**What this task involves**
Retype precisely the section of the data that starts at the line containing "Given: Click the chevron" and runs to its final line, ends included.

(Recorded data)
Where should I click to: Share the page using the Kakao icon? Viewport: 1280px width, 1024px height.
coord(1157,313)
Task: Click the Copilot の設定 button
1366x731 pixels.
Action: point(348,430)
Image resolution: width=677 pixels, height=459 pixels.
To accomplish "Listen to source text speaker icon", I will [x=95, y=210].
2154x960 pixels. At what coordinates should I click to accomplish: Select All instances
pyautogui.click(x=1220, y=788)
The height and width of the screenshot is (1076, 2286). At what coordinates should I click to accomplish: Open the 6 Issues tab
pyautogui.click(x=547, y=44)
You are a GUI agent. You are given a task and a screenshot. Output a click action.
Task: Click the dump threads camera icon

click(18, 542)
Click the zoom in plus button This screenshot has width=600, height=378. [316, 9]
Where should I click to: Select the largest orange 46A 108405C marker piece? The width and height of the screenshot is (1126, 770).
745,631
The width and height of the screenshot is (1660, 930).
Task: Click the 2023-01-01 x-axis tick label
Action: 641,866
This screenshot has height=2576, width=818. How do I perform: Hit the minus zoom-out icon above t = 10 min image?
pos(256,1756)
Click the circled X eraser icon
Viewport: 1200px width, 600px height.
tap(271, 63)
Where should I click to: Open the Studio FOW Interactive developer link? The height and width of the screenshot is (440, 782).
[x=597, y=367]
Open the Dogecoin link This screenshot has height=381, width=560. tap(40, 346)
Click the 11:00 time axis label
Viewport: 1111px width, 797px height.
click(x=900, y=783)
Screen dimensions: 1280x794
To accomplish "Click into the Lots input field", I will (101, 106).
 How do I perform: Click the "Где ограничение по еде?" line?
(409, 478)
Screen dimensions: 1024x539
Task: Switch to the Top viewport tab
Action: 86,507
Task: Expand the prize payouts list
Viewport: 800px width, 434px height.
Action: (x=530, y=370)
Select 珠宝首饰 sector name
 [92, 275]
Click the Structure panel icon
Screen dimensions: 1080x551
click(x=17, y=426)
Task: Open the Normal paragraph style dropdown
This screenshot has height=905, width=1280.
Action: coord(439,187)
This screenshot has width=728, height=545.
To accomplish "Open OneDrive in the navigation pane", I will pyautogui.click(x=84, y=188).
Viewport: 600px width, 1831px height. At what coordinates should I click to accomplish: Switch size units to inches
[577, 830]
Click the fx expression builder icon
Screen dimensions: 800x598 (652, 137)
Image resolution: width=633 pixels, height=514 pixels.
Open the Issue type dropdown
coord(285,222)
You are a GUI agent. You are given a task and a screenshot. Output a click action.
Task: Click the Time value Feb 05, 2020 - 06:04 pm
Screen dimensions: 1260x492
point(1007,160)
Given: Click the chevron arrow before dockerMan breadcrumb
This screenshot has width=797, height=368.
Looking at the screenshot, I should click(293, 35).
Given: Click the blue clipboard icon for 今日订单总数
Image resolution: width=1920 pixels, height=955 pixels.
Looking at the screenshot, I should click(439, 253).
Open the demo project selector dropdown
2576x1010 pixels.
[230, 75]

**Response**
Given: Click the chevron arrow before dockerMan breadcrumb
This screenshot has width=797, height=368.
Looking at the screenshot, I should click(293, 35).
Given: Click the blue clipboard icon for 今日订单总数
Image resolution: width=1920 pixels, height=955 pixels.
Looking at the screenshot, I should click(439, 253).
Open the demo project selector dropdown
2576x1010 pixels.
[230, 75]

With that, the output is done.